▶ _TASK_
A faithful copy is required: transcribe each line below exactly, minus the pictures.

▶ _DATA PROVIDED_
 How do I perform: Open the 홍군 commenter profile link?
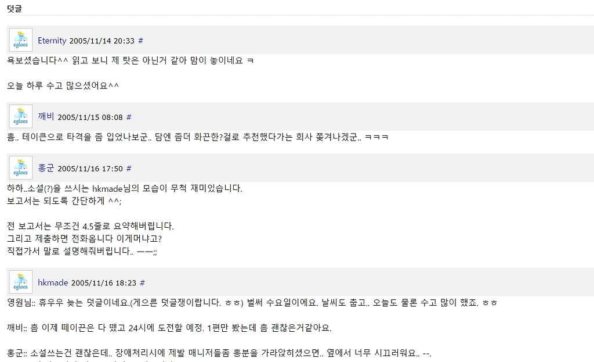point(46,168)
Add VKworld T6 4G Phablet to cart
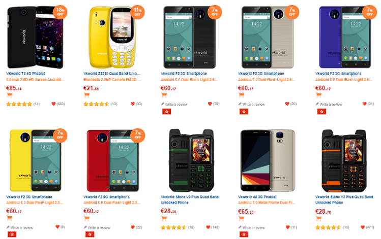Viewport: 381px width, 239px height. [x=10, y=95]
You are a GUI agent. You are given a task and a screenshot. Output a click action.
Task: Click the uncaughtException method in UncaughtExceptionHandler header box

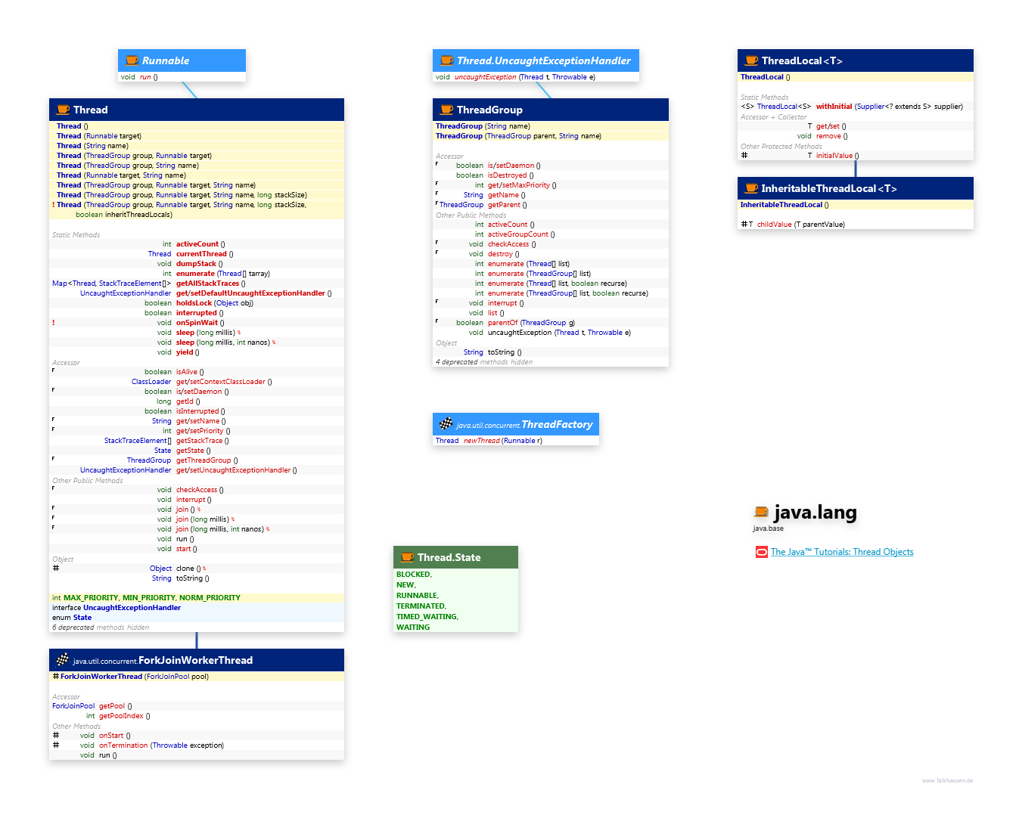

▶ _SOLUTION TO THIS PROBLEM_
 How do I perform: Open the 홍군 commenter profile link?
point(46,168)
Add VKworld T6 4G Phablet to cart
Viewport: 381px width, 239px height. [x=10, y=95]
You are a GUI agent. You are given a task and a screenshot. Output a click action.
Task: Click the uncaughtException method in UncaughtExceptionHandler header box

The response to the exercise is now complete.